|Computational Mathematics Seminar Series|
|Numerical homogenization of heterogeneous fractional Laplacians|
|Joscha Gedicke, University of Vienna|
|Digital Media Center 1034
October 24, 2017 - 03:30 pm
In this talk, we develop a numerical multiscale method to solve the fractional Laplacian with a heterogeneous diffusion coefficient. The fractional Laplacian is a non-local operator in its standard form, however the Caffarelli-Silvestre extension allows for a localization of the equation. This adds a complexity of an extra spacial dimension and a singular/degenerate coefficient depending on the fractional order. Using a sub-grid correction method, we correct the basis functions in a natural weighted Sobolev space and show that these corrections are able to be truncated to design a computationally efficient scheme with optimal convergence rates. We further show that we can obtain a greater rate of convergence for sufficient smooth forces, and utilizing a global projection on the critical boundary. We present some numerical examples, utilizing our projective quasi-interpolation in dimension 2+1 for analytic and heterogeneous cases to demonstrate the rates and effectiveness of the method. (This is joint work with Donald L. Brown and Daniel Peterseim.)

### Task instructions
A. Decide whether each statement below agrees with the seminar abstract on numerical homogenization of fractional Laplacians. Answer yes or no for each, and quote the words from the abstract that settle it. (i) The Caffarelli-Silvestre extension makes it possible to localize the equation. (ii) The talk is scheduled for the morning. (iii) The numerical examples are carried out in dimension 3+1.
B. Translate this sentence from the seminar abstract into Spanish: "The fractional Laplacian is a non-local operator in its standard form, however the Caffarelli-Silvestre extension allows for a localization of the equation."
C. Write the next part of the seminar abstract on numerical homogenization of fractional Laplacians, beginning right after its final sentence.

### Dataset excerpt
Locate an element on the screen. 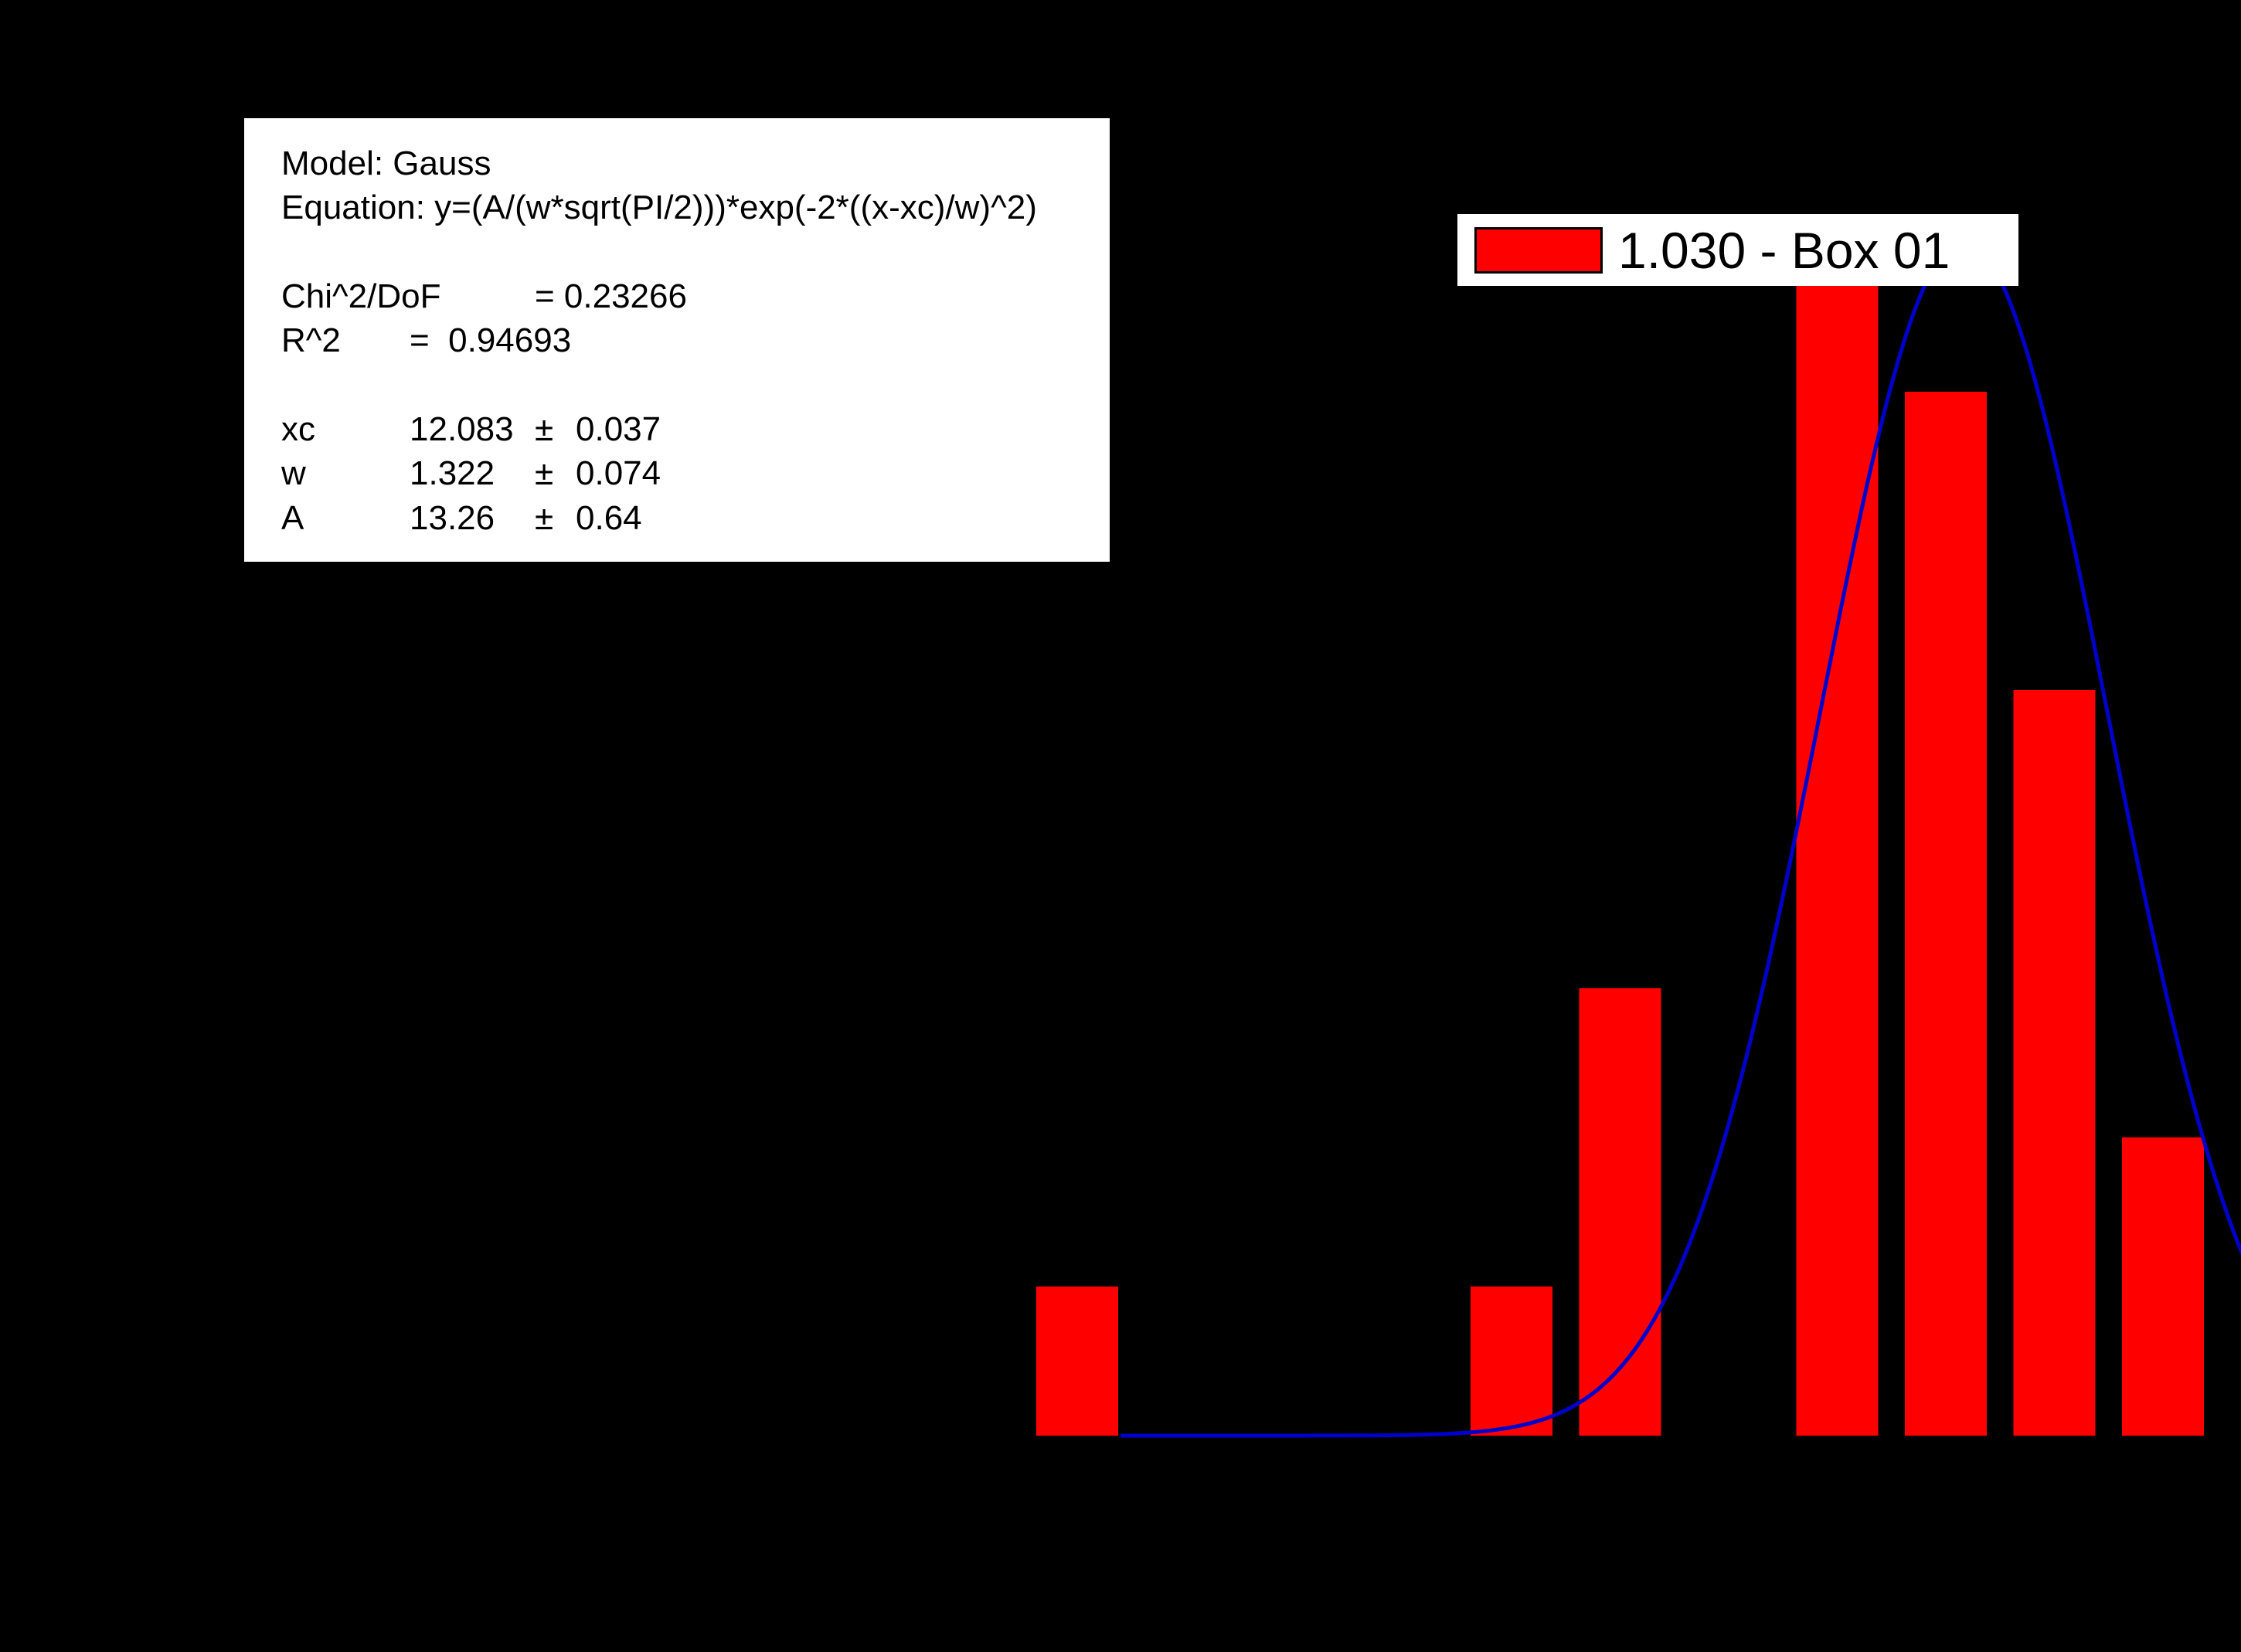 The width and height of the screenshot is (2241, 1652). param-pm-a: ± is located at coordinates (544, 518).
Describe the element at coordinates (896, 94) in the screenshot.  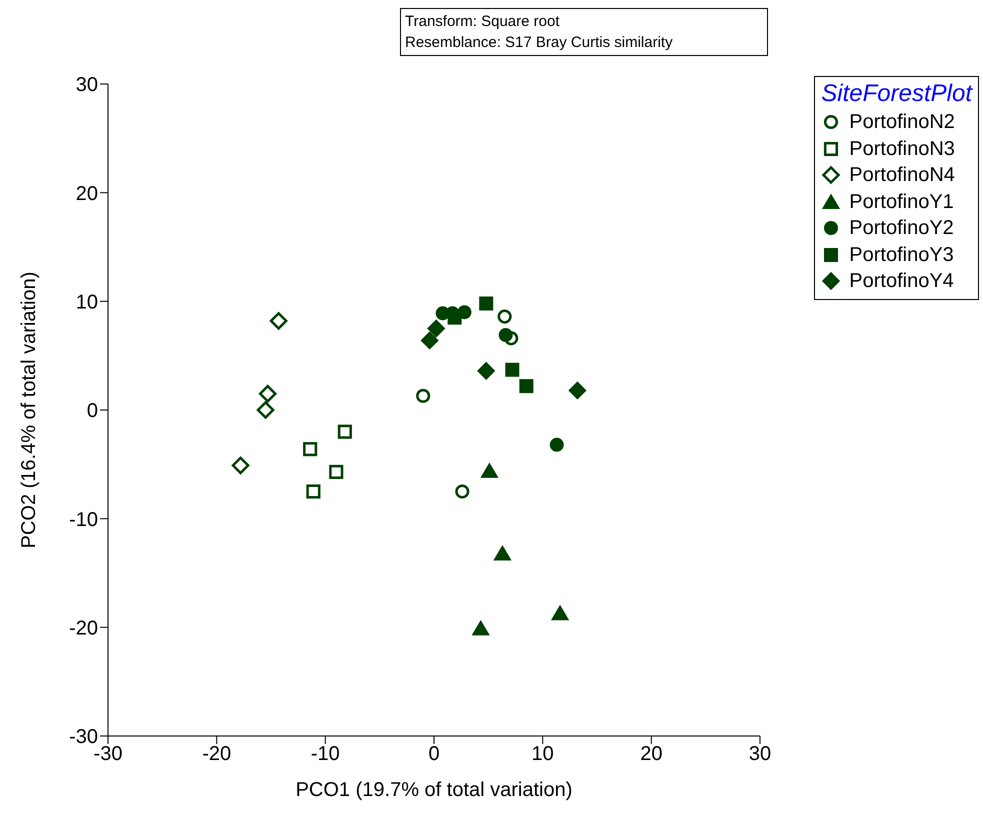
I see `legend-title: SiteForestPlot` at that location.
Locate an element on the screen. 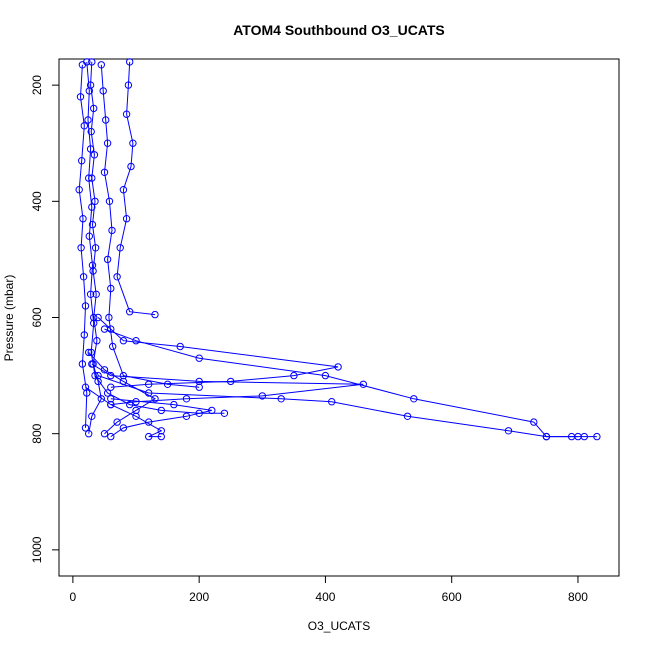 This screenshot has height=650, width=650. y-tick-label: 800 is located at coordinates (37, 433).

### Task answers
A.
(i) Yes: "the Caffarelli-Silvestre extension allows for a localization of the equation"
(ii) No: "October 24, 2017 - 03:30 pm"
(iii) No: "utilizing our projective quasi-interpolation in dimension 2+1"

B. El laplaciano fraccionario es un operador no local en su forma estándar; sin embargo, la extensión de Caffarelli-Silvestre permite una localización de la ecuación.

C.
Joscha Gedicke is a Postdoc at University of Vienna in the Department of Mathematics. His research interest is the numerical analysis of partial differential equations, in particular the analysis of (adaptive) finite element methods. He received his PhD degree from the Department of Mathematics at Humboldt University of Berlin in 2013. After that he joint the Departments of Mathematics and CCT at LSU as a Postdoc from 2013 to 2015 funded by a DAAD fellowship. After that he moved to the University of Heidelberg for one year before starting his current position at University of Vienna in 2016.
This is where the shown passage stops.